2020 ESA Annual Meeting (August 3 - 6)

COS 109 Abstract - Partitioning spatio-temporal variability in forecasts of the soil microbiome

Zoey R. Werbin, Biology, Boston University, Boston, MA, Colin Averill, Department of Environmental Systems Sciences, ETH Zürich, Zürich, Switzerland, Michael C. Dietze, Earth and Environment, Boston University, Boston, MA and Jennifer M. Bhatnagar, Department of Biology, Boston University, Boston, MA
Background/Question/Methods: Soil contains a complex, diverse microbiome that carries out many of Earth's critical biogeochemical functions. Despite their global significance, we have little understanding of how stable these communities are at multi-year timescales - and consequently, we do not know how the soil microbiome will shift with climate change in the near-term future.
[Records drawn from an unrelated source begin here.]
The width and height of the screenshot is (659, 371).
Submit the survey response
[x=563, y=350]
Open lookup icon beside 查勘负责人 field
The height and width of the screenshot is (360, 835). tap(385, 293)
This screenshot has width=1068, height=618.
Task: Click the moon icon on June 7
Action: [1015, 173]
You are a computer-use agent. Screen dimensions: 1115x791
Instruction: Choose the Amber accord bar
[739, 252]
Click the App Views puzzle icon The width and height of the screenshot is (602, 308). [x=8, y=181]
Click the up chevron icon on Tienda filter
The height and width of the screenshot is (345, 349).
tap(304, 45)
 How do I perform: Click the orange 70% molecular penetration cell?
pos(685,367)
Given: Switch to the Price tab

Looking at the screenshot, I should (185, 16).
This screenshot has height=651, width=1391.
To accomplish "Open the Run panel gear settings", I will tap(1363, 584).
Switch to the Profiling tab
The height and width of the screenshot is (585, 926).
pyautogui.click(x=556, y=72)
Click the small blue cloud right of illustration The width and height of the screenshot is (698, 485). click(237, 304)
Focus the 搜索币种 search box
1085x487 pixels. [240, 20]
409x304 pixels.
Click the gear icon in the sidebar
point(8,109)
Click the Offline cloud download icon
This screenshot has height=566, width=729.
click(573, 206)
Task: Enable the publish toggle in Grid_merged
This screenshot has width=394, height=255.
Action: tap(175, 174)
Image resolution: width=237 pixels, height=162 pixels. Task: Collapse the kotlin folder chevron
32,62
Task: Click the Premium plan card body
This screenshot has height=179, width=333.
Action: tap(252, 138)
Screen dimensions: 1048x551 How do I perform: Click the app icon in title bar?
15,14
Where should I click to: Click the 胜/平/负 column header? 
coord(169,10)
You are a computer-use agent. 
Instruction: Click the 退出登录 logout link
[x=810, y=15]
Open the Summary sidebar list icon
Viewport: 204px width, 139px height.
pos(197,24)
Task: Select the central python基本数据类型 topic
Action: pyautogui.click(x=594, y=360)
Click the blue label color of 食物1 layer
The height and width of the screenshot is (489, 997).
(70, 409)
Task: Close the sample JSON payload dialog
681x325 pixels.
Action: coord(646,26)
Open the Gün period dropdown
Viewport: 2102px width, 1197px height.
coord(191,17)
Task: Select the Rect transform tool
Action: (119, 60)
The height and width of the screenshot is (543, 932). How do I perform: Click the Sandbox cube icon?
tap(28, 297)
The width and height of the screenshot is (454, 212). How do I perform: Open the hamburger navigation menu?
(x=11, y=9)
We used time series data (2013-2017) from 5 National Ecological Observatory Network (NEON) sites to develop models and forecasts for hundreds of microbial taxa and functional groups using soil properties and weather conditions. Bayesian hierarchical models were constructed at multiple taxonomic resolutions to determine the effect of taxonomic scale on predictability of microbial communities over space and time. We investigated the degree to which space, time, and environmental conditions can explain variation in microbial taxonomic and functional group abundances. Data from 2013-2016 were used to calibrate models and hindcasts to 2017 were performed to test the predictive accuracy of models under realistic data constraints.

Results/Conclusions: We found that spatial variability was larger than temporal variability for the majority of groups modeled. The abundance of microbial taxa is generally stable over time at the phylum level, but fluctuates at finer (genus and family) taxonomic resolutions. Temperature and precipitation explained the majority of temporal variation in group abundances, but bacterial taxonomic and functional groups were more sensitive to these environmental conditions. Obstacles to accurate forecasts included low temporal sampling resolution and uncertainty in forecasts of environmental drivers. Our forecasts will regularly assimilate new data as it is released by NEON and we expect the forecasts to provide a transparent record of our developing forecast capacity. Our approach for linking large spatio-temporal bioinformatics and ecological data has the potential to disentangle macroecological processes that shape the soil microbiome.